**Task details**
Using the records below, filter for lines that contain the string "agent" and copy them out.

┌──

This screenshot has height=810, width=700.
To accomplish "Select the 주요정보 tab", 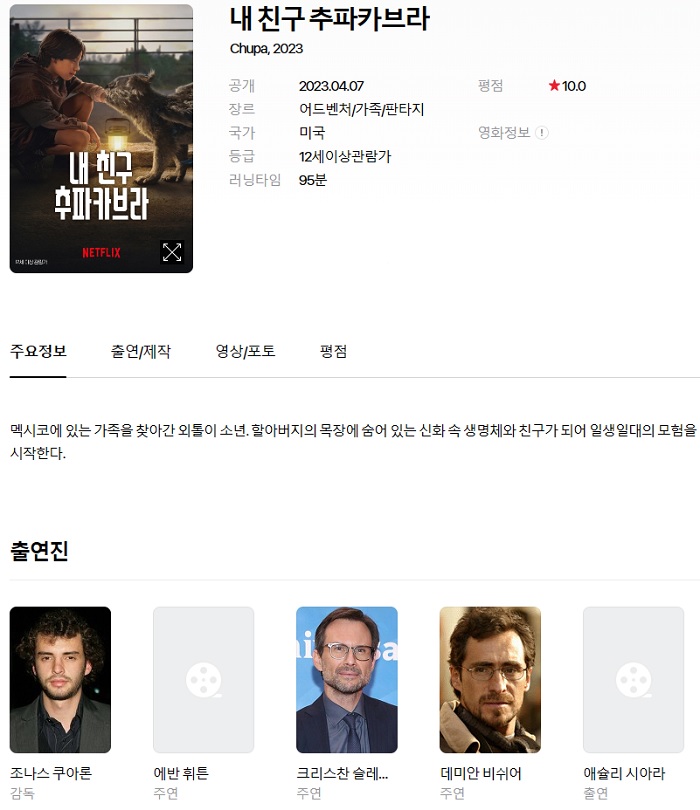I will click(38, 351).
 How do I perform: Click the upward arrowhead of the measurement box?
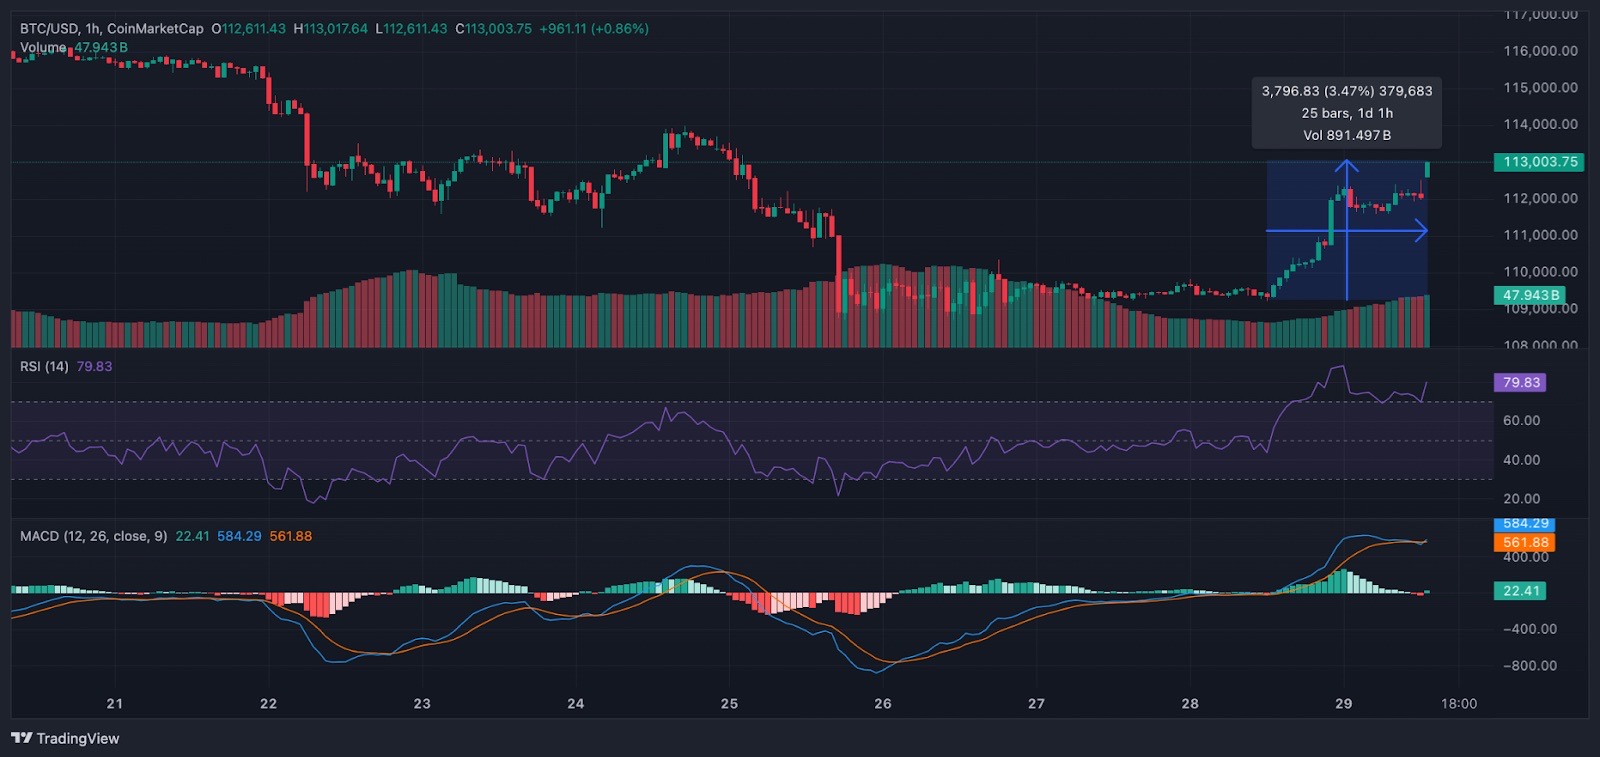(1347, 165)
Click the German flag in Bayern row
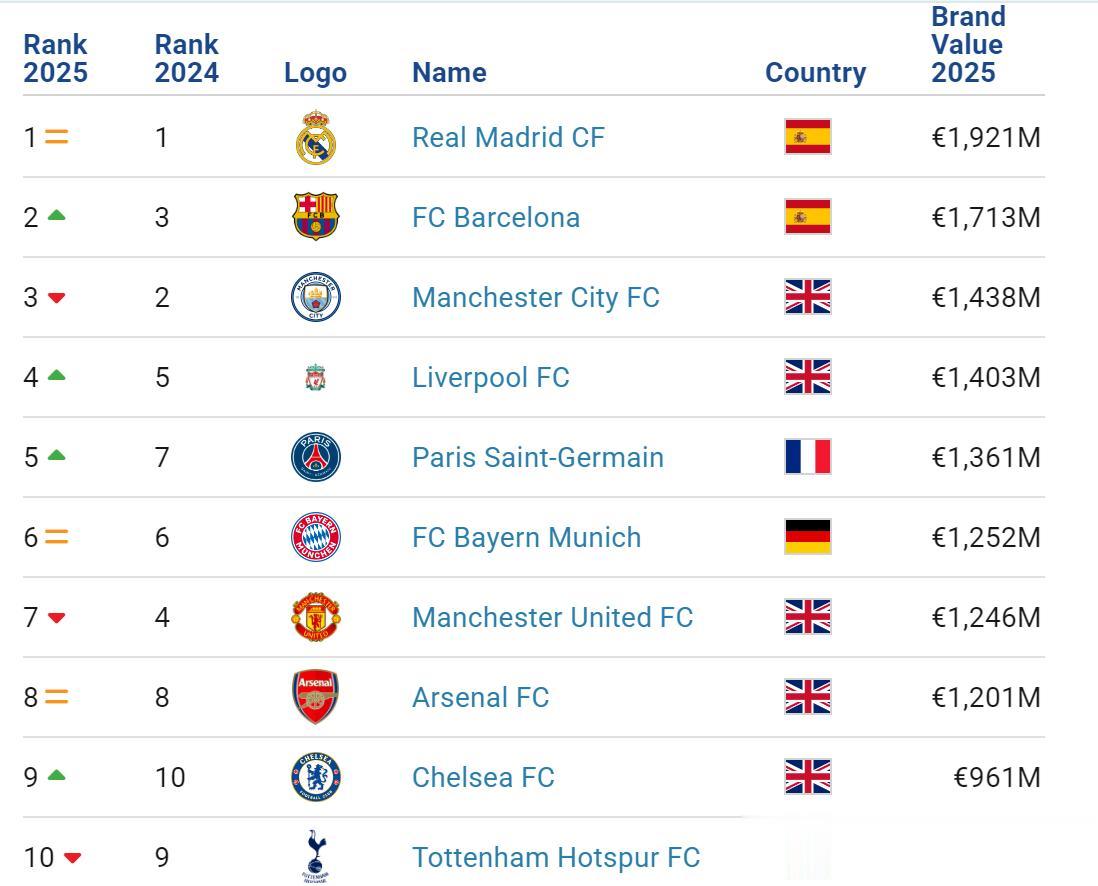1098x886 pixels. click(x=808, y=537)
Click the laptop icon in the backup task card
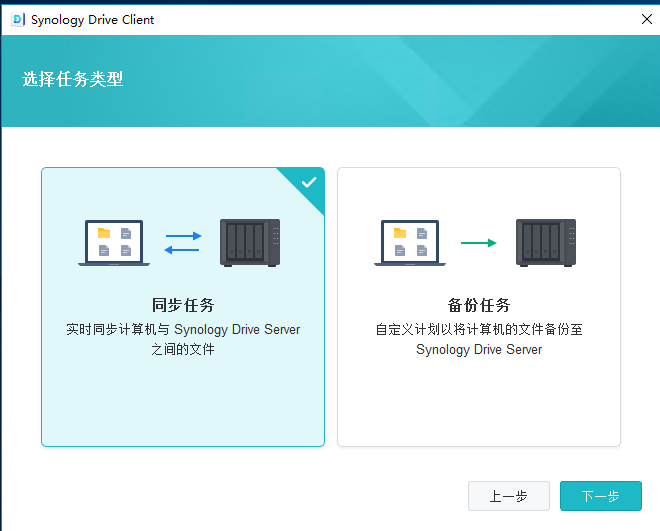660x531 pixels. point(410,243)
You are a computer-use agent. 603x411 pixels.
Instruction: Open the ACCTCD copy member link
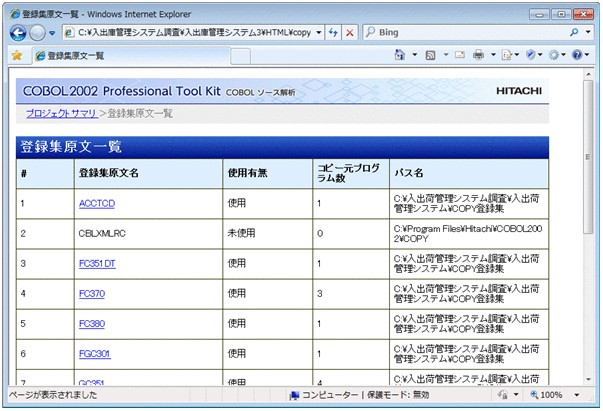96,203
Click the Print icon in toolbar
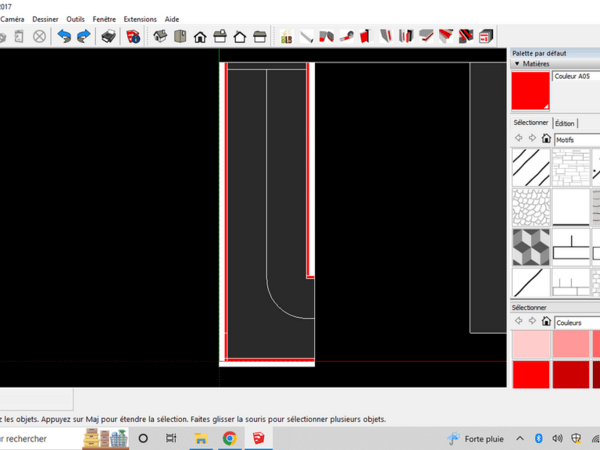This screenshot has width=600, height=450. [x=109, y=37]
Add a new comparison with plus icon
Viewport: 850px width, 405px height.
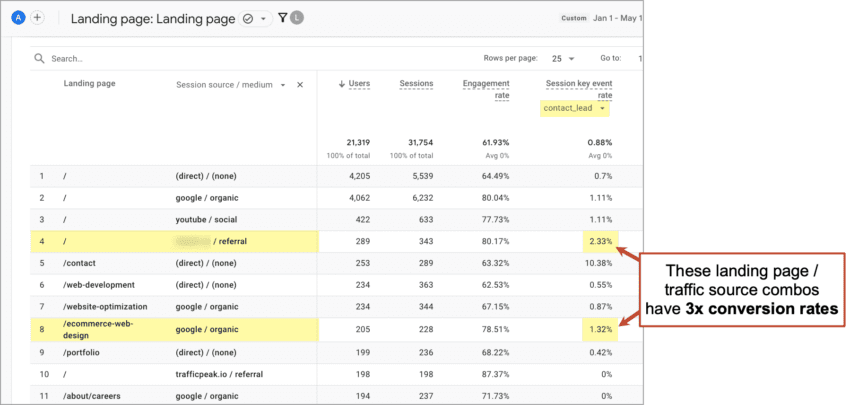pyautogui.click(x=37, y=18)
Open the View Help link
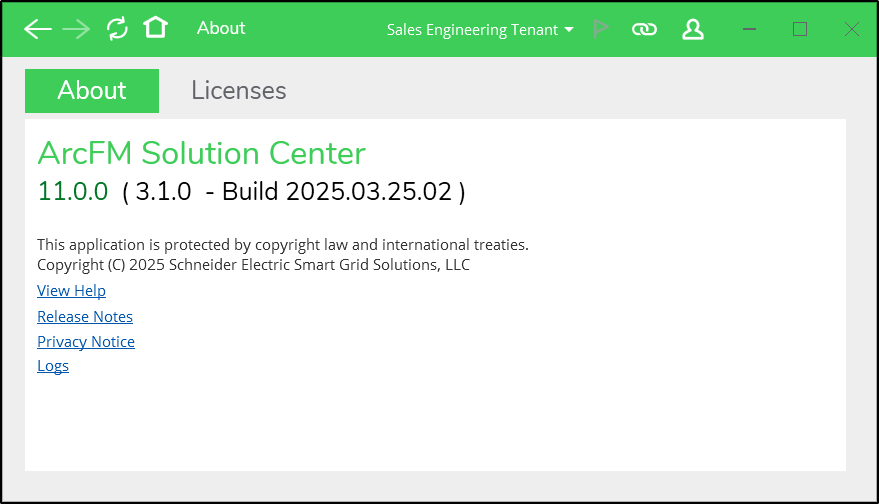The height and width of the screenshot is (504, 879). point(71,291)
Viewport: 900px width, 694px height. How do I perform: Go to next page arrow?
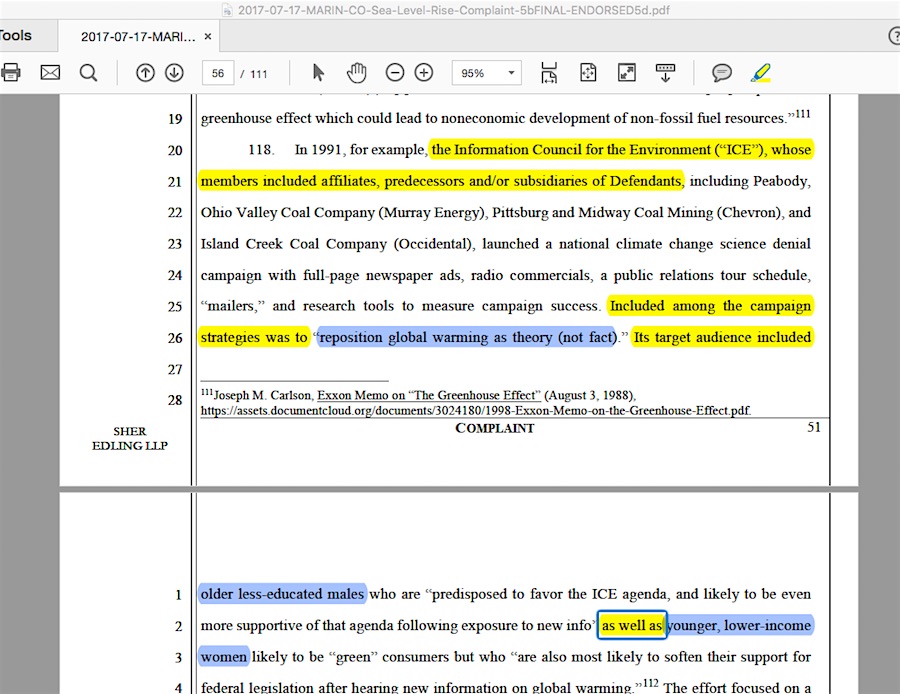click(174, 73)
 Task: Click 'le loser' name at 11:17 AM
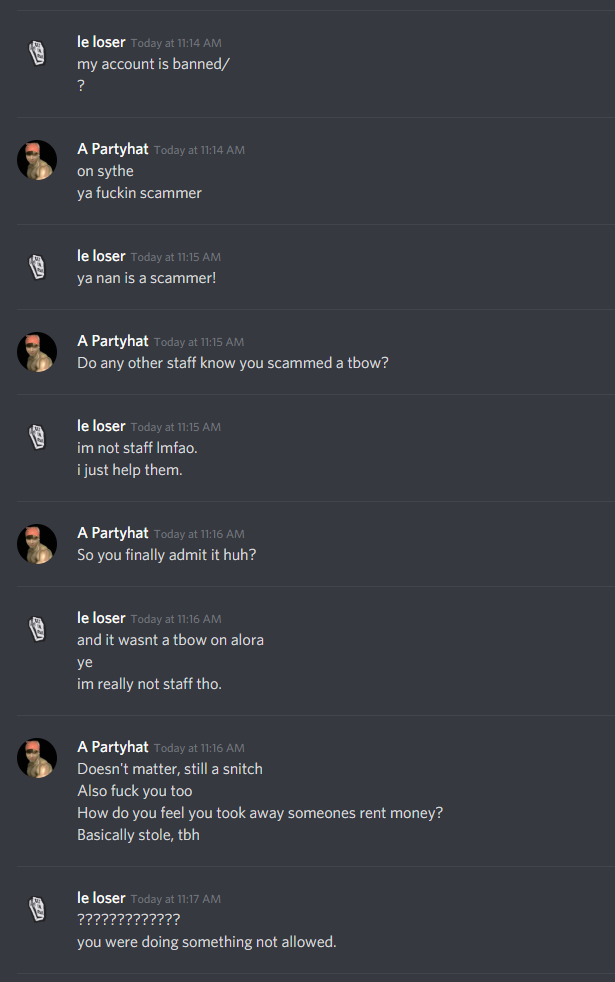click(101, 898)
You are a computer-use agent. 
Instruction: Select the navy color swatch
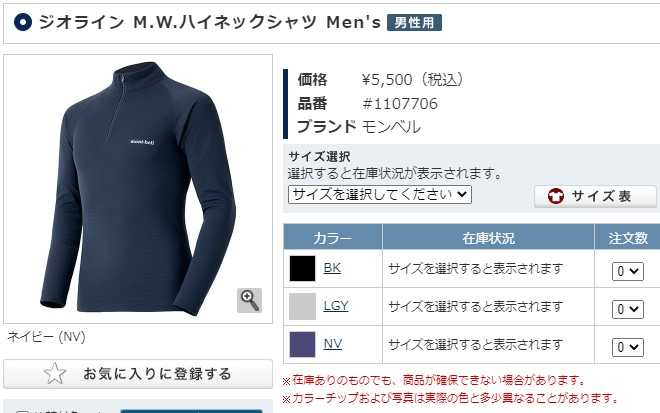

└──

**Result for this exercise**
You are a computer-use agent. 603x411 pixels.
You are a computer-use agent. 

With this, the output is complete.